Re: index prefetching - Andres Freund

public inbox for [email protected]  
help / color / mirror / Atom feed

From: Andres Freund <[email protected]>
To: Tomas Vondra <[email protected]>
Cc: Peter Geoghegan <[email protected]>
Cc: Thomas Munro <[email protected]>
Cc: Nazir Bilal Yavuz <[email protected]>
Cc: Robert Haas <[email protected]>
Cc: Melanie Plageman <[email protected]>
Cc: PostgreSQL Hackers <[email protected]>
Cc: Georgios <[email protected]>
Cc: Konstantin Knizhnik <[email protected]>
Cc: Dilip Kumar <[email protected]>
Subject: Re: index prefetching
Date: Mon, 25 Aug 2025 19:48:17 -0400
Message-ID: <y32ow7vfdrrcchxrwgfr5tbwg3ncm4f3rlp65svcbqorbm3tmn@cwvipbplnqyt> (raw)
In-Reply-To: <[email protected]>
References: <[email protected]>
	<6wyxbnry2unm3kbcu2sabhzhs7baoedlg77xqm42chpofjq45g@igst42zpl7ok>
	<CAH2-WzntgDeopLJpyEbUh23Qr1vgoYv5jbFkYsymTScEKxBj7A@mail.gmail.com>
	<CAH2-WzkaTHg2X9R-gLRNBEoL82t2mkrQq-3f=y3GAzrj40fFZw@mail.gmail.com>
	<kvyser45imw3xmisfvpeoshisswazlzw35el3fq5zg73zblpql@f56enfj45nf7>
	<CAH2-WzkWNtCRTcUajGYrCkp9-+btteAthg21BzxbKV09AJuSrA@mail.gmail.com>
	<CAH2-WzkgkvbN_GqR+pfE7uKwhWxQ6h4jst7Rpjgrt68Vc1=FDA@mail.gmail.com>
	<5v2wuxg65l5e3s6uf373zskcqqoukmraxiucnvgn4t7b5cmeqx@5mhqsurdj6xn>
	<6butbqln6ewi5kuxz3kfv2mwomnlgtate4mb4lpa7gb2l63j4t@stlwbi2dvvev>
	<[email protected]>

Hi,

On 2025-08-25 15:00:39 +0200, Tomas Vondra wrote:
> Thanks. Based on the testing so far, the patch seems to be a substantial
> improvement. What's needed to make this prototype committable?

Mainly some testing infrastructure that can trigger this kind of stream. The
logic is too finnicky for me to commit it without that.


> I assume this is PG19+ improvement, right? It probably affects PG18 too,
> but it's harder to hit / the impact is not as bad as on PG19.

Yea. It does apply to 18 too, but I can't come up with realistic scenarios
where it's a real issue. I can repro a slowdown when using many parallel
seqscans with debug_io_direct=data - but that's even slower in 17...

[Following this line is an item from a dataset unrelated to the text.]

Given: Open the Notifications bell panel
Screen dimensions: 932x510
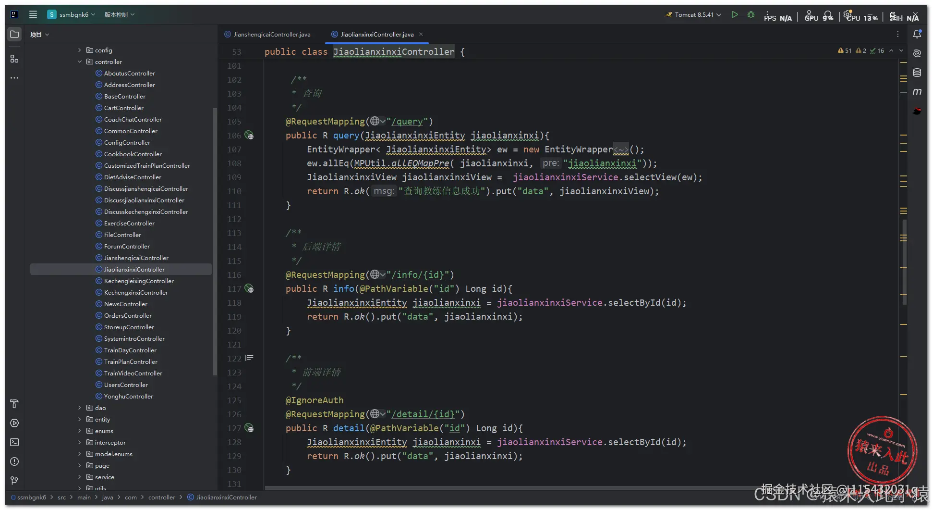Looking at the screenshot, I should pos(917,34).
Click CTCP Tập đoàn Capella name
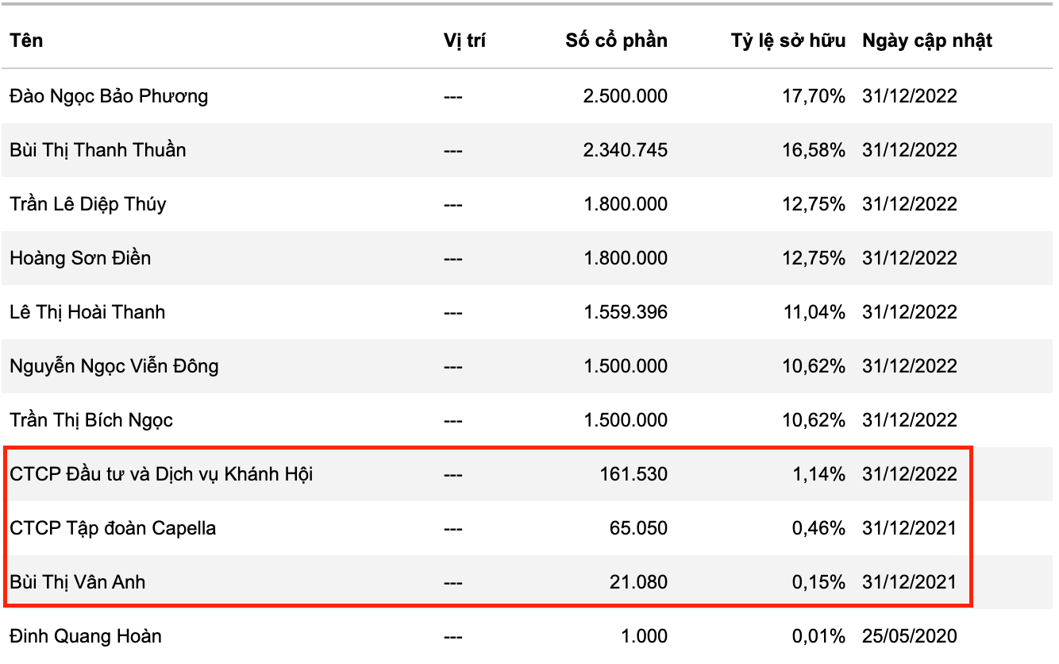1059x664 pixels. 113,528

> On a related note, my test that generates random datasets / queries, and
> compares index prefetching with different io_method values found a
> pretty massive difference between worker and io_uring. I wonder if this
> might be some issue in io_method=worker.

> while with index prefetching (with the aio prototype patch), it looks
> like this:
> 
>                                 QUERY PLAN
>   ----------------------------------------------------------------------
>    Index Scan using idx on t (actual rows=9048576.00 loops=1)
>      Index Cond: ((a >= 16150) AND (a <= 4540437))
>      Index Searches: 1
>      Prefetch Distance: 2.032
>      Prefetch Count: 868165
>      Prefetch Stalls: 2140228
>      Prefetch Skips: 6039906
>      Prefetch Resets: 0
>      Stream Ungets: 0
>      Stream Forwarded: 4
>      Prefetch Histogram: [2,4) => 855753, [4,8) => 12412
>      Buffers: shared hit=2577599 read=455610
>    Planning:
>      Buffers: shared hit=78 read=26 dirtied=1
>    Planning Time: 1.032 ms
>    Execution Time: 3150.578 ms
>   (16 rows)
> 
> So it's about 2x slower. The prefetch distance collapses, because
> there's a lot of cache hits (about 50% of requests seem to be hits of
> already visited blocks). I think that's a problem with how we adjust the
> distance, but I'll post about that separately.
> 
> Let's try to simply set io_method=io_uring:
> 
>                                 QUERY PLAN
>   ----------------------------------------------------------------------
>    Index Scan using idx on t  (actual rows=9048576.00 loops=1)
>      Index Cond: ((a >= 16150) AND (a <= 4540437))
>      Index Searches: 1
>      Prefetch Distance: 2.032
>      Prefetch Count: 868165
>      Prefetch Stalls: 2140228
>      Prefetch Skips: 6039906
>      Prefetch Resets: 0
>      Stream Ungets: 0
>      Stream Forwarded: 4
>      Prefetch Histogram: [2,4) => 855753, [4,8) => 12412
>      Buffers: shared hit=2577599 read=455610
>    Planning:
>      Buffers: shared hit=78 read=26
>    Planning Time: 2.212 ms
>    Execution Time: 1837.615 ms
>   (16 rows)
> 
> That's much closer to master (and the difference could be mostly noise).
> 
> I'm not sure what's causing this, but almost all regressions my script
> is finding look like this - always io_method=worker, with distance close
> to 2.0. Is this some inherent io_method=worker overhead?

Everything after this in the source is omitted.